- Lesetext
*****
Der Deutsche Kulturrat vertritt die Auffassung, dass die Einhaltung
bestehender Abkommen oder deren Fortentwicklung zum Schutz des geistigen
Eigentums für ein lebendiges kulturelles Leben unabdingbar
sind. Es muss sichergestellt werden, dass im Rahmen internationaler
Konventionen wie etwa den aktuellen GATS-Verhandlungen außerhalb
des Urheber- und Leistungsschutzrechts „durch die Hintertür“
nicht ein generelles Inländerbehandlungsprinzip eingeführt
wird, ohne gleichzeitig für materiell gleich hohes Schutzniveau
in allen beteiligten Staaten zu sorgen.
Wie geht es weiter?
Nach dem Scheitern der Verhandlungen in Cancún stellen
viele die Frage, wie es nun weitergeht. Waren die zahlreichen Proteste
aus dem Kulturbereich nur viel Lärm um nichts oder findet das
Spiel nun hinter den Kulissen statt?
Fest steht, dass das Scheitern in Cancún lediglich eine
Atempause bedeutet. Die GATS-Verhandlungen, so ist es das Grundprinzip
der Welthandelsorganisation, werden fortgesetzt.
Solange weltweit die Liberalisierung und der Abbau von Handelshemmnissen
als Maxime weltwirtschaftlichen Handelns und der Gestaltung der
Rahmenbedingungen unangetastet bleibt, wird dieser Prozess weitergehen.
Das heißt für den Kulturbereich, dass den jetzt stattfindenden
Vorbereitungen der nächsten Ministerkonferenz höchste
Aufmerksamkeit geschenkt werden muss. Dazu gehört auch, dass
die deutschen Politiker noch stärker sensibilisiert werden.
Der Deutsche Bundestag hat vor den Cancún-Verhandlungen
einen Parlamentsvorbehalt beschlossen. Das heißt, die getroffenen
Vereinbarungen müssen im Deutschen Bundestag debattiert und
gebilligt werden. Solche Instrumente gilt es zu stärken. Weiter
gilt es sich dafür einzusetzen, dass die Zivilgesellschaft
in den Verhandlungsprozessen stärker Gehör findet.
*****
- Erfasste Daten
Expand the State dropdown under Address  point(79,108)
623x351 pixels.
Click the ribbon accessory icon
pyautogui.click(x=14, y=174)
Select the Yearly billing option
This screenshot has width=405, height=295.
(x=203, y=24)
*****
- Worum es geht
Zähle alle Organisationen und Institutionen auf, die der Lesetext über die GATS-Verhandlungen mit Namen nennt.

- Lösung
Deutscher Kulturrat, Welthandelsorganisation, Deutscher Bundestag